# start of Excerpt to read
Are there any other concerns with the proposal or should we start a VOTE thread?

Eduard

On Wed, Jul 10, 2024 at 5:20 PM Dmitri Bourlatchkov <dmitri.bourlatch...@dremio.com.invalid> wrote:

            Re: remote signing, I agree that it does not look like a
            server capability that a client can / should discover. It
            is more like something that the server instructs /
            configures the client to do.

        While a server can control this behavior and instruct the
        client to use remote signing, technically nothing is
        preventing a client from configuring
        s3.remote-signing-enabled=true. In such a case it seems more
        appropriate to indicate that this capability isn't supported
        rather than a generic 501, because not every server will
        support remote signing.


    Good point regarding clients taking initiative and using request
    singing without an explicit server-provided config. It moves the
    client operations into a mode where the server has more control
    (over having longer term client-side credentials), so it looks
    like a reasonable mode to support from the security perspective.

    Let's keep that capability flag.

    Cheers,
    Dmitri.

    On Wed, Jul 10, 2024 at 5:48 AM Eduard Tudenhöfner
    <etudenhoef...@apache.org> wrote:

        Hey everyone,

        I've added a few inline comments below.

            Re: remote signing, I agree that it does not look like a
            server capability that a client can / should discover. It
            is more like something that the server instructs /
            configures the client to do.

        While a server can control this behavior and instruct the
        client to use remote signing, technically nothing is
        preventing a client from configuring
        s3.remote-signing-enabled=true. In such a case it seems more
        appropriate to indicate that this capability isn't supported
        rather than a generic 501, because not every server will
        support remote signing.

        The *vended-credentials* capability on the other hand is more
        informative in its nature and a server indeed configures a
        client. I think that was also one of the reasons I removed
        this capability but added it later back due to a comment from
        Jack.

        I'm ok either way in terms of removing / keeping
        *vended-credentials* as a capability but given that we'd want
        to include *actionable* capabilities at this point, I'd just
        remove it (nothing is preventing us from adding it later if
        necessary).


            In that case, why do we need all these other capabilities
            like tables, remote-signing, etc. in the first place?
# end of Excerpt to read
# start of Supplied material
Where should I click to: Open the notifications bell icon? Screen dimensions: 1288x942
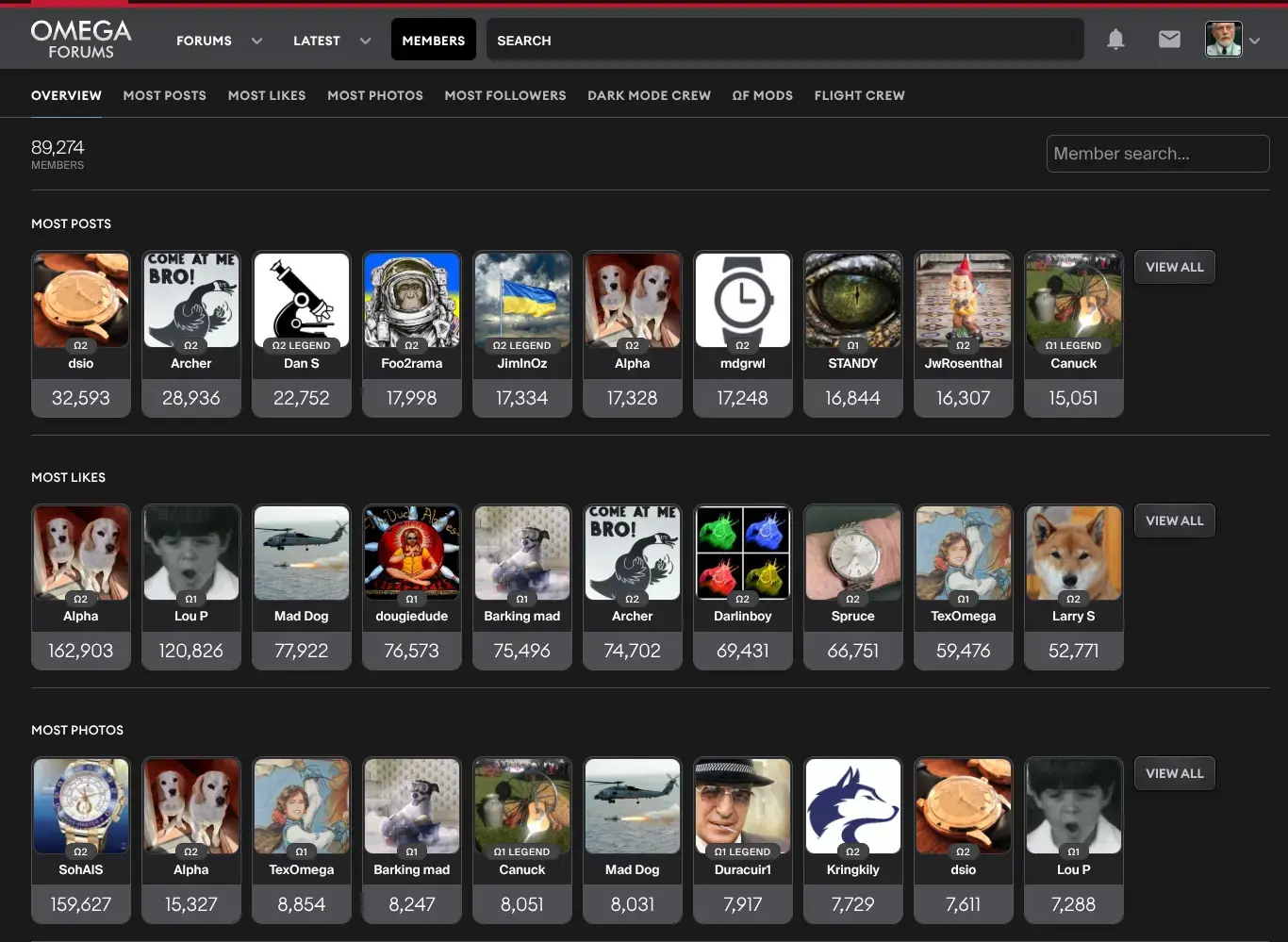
# end of Supplied material
## [What needs to be done]
Please reproduce a passage from the mailing-list thread on server capabilities above, starting at the words "The *vended-credentials* capability" and ending after the words "necessary).".

## [Expected answer]
The *vended-credentials* capability on the other hand is more
        informative in its nature and a server indeed configures a
        client. I think that was also one of the reasons I removed
        this capability but added it later back due to a comment from
        Jack.

        I'm ok either way in terms of removing / keeping
        *vended-credentials* as a capability but given that we'd want
        to include *actionable* capabilities at this point, I'd just
        remove it (nothing is preventing us from adding it later if
        necessary).